Bana ait tek odanın penceresi hep karanlığa bakar. O yüzden geçmişimi de göremem geleceğimi de. Zifirî bir hayatın içinde hem kalabalık, hem yalnızlık.
Ben deliyim galiba. Bi bakmışım efkarın dibine vuruyorum ulan, çok özlüyorum , o an şiir yazıyorum ağlıyorum vs vs bi bakmışım Aykut elmas izleyip kankamı arıyorum saatlerce gülüyoruz.
Merhaba canımın içleri. Uzun bir aradan sonra okuyup aşık olduğum kitap hakkında konuşayım diye geldim. Sanırım "En sevdiğin kitap ne?" sorusunun cevabı bu kitaptan sonra değişti. Yer edinmiş bir kitap oldu benim için.
Mine Söğüt okumayı hali hazırda çok seviyorum. Bundan önce "Deli Kadın Hikayeleri"ni okumuştum. "Madam Arthur Bey ve Hayatındaki Her Şey" kitabını da hayatımın bir döneminde okumuştum ama bilen biliyor, hatırlamıyorum çoğu zaman okuduğum kitapları. Psikolojimi bozuyor Mine Söğüt'ün kitapları bir tık ama zaten her iyi kitap biraz psikolojiyi bozmalı, haksız mıyım?
!! Kitaptan çok fazla alıntı yapacağım.
Kitaptan genel olarak bahsetmem gerekirse, tek kişinin olarak başlayıp biten ancak beş kişinin hikayesi bu. Kendi monoton ve zorla yaşatılan hayatından vazgeçip kendini sokaklara atmış, ölmeyi planlayan bir adamla başlıyor hikaye. Sonra yaşlı bir kadın hayatına giriyor. Ölmesine izin vermiyor kadın. "Aşığım ben bu kadına. Öl dese ölürüm. Öldür dese öldürürüm. Ölme dedi ölmedim. Öldür dedi öldürdüm."

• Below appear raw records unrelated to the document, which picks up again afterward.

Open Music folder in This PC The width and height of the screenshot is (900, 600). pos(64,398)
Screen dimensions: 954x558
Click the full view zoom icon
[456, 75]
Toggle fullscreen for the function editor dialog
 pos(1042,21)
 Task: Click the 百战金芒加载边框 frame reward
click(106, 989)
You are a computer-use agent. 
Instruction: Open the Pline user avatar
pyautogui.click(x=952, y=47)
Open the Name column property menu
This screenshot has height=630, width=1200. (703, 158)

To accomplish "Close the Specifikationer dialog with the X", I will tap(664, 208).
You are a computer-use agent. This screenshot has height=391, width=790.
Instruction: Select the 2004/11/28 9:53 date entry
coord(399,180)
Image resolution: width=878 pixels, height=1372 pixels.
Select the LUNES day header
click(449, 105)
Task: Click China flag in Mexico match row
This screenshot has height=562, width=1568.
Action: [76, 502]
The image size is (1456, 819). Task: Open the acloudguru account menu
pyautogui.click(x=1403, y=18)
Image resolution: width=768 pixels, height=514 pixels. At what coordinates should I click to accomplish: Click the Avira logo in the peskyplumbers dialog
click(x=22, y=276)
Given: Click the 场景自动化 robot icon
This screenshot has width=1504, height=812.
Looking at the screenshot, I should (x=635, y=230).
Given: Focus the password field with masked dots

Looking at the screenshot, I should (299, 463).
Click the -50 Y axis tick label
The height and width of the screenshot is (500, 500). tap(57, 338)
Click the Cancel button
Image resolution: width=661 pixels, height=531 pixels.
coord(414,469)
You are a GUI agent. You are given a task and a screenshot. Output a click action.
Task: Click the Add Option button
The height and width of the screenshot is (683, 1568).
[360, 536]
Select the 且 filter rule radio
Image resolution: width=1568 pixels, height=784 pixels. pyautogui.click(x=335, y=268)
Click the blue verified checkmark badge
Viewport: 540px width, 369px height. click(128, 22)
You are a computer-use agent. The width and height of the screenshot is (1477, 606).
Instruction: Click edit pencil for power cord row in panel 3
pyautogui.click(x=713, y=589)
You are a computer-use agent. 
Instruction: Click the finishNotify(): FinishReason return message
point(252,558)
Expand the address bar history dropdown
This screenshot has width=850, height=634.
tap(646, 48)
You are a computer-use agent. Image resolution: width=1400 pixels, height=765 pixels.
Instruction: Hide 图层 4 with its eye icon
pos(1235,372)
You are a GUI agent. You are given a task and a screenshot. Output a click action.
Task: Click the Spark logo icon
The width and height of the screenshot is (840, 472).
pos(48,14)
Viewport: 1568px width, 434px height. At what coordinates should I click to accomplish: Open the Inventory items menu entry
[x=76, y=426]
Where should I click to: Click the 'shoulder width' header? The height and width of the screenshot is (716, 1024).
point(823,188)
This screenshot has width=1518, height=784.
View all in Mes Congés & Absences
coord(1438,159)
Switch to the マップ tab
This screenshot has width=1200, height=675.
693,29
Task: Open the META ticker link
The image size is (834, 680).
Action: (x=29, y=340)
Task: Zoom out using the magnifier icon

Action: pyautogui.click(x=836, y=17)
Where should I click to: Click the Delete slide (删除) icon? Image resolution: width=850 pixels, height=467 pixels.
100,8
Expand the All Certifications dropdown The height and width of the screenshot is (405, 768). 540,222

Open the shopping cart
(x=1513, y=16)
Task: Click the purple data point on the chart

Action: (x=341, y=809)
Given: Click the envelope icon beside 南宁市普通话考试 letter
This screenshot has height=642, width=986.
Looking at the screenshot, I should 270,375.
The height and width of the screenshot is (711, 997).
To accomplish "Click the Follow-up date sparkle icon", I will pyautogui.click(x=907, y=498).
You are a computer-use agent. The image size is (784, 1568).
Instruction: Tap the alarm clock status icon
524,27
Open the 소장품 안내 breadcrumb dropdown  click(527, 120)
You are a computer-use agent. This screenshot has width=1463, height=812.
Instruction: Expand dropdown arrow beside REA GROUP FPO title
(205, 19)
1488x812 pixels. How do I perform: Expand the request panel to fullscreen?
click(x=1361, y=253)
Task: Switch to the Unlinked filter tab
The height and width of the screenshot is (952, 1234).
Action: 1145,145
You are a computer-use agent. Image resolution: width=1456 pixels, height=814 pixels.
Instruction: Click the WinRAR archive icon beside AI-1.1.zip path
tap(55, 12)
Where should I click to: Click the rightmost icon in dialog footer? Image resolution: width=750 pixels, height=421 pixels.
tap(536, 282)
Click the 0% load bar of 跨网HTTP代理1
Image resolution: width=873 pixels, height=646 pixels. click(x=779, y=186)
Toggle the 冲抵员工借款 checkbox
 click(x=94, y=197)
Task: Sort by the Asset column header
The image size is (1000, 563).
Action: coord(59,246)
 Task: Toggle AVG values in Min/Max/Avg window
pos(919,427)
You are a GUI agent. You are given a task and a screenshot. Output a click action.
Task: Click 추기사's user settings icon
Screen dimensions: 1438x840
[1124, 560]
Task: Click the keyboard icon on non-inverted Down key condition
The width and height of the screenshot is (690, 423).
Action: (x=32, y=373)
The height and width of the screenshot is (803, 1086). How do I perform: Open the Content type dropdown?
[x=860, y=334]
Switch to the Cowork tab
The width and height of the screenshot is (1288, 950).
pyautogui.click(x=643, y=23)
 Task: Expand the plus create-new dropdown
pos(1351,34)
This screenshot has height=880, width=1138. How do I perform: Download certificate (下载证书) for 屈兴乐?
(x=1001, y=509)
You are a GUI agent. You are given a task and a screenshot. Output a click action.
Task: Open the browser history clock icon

Birkaç deliyi anlatıyor her zamanki gibi Mine Söğüt. Kendi hayatından ve ailesinden vazgeçmiş bir adam, sevdiği için bacaklarından vazgeçmiş bir kadın, kendini unutmuş bir adam, çöpte bulunan küçük bir çocuk, bir de... Hülya var işte. Kendileri olma çabasında hepsi. Bıraksalar da kendimiz olsak derdinde... "Kim her şeyden arınıp da sadece kendisi olmak istemez?"
Özetle hem kendi zihinleriyle hem de sokakla savaşıyorlar. O savaşın arasında bir şekilde bir aile oluveriyorlar. Geçmişleri kendileri ve etrafla savaşmakla geçmiş bu insanlar, tek dertleri beraber olmak olan bir aileye dönüşüyor. Güzel bir yıkım, aşk, savaş hikayesi yani. Bir şiirin içinde yaşayıp gidiyorlar. "Şiiri sadece yazılır bir şey sanıyor Efsun Abla. Yaşanabileceğinden habersiz. Oysa kendisi bir şiirin içinde yaşıyor."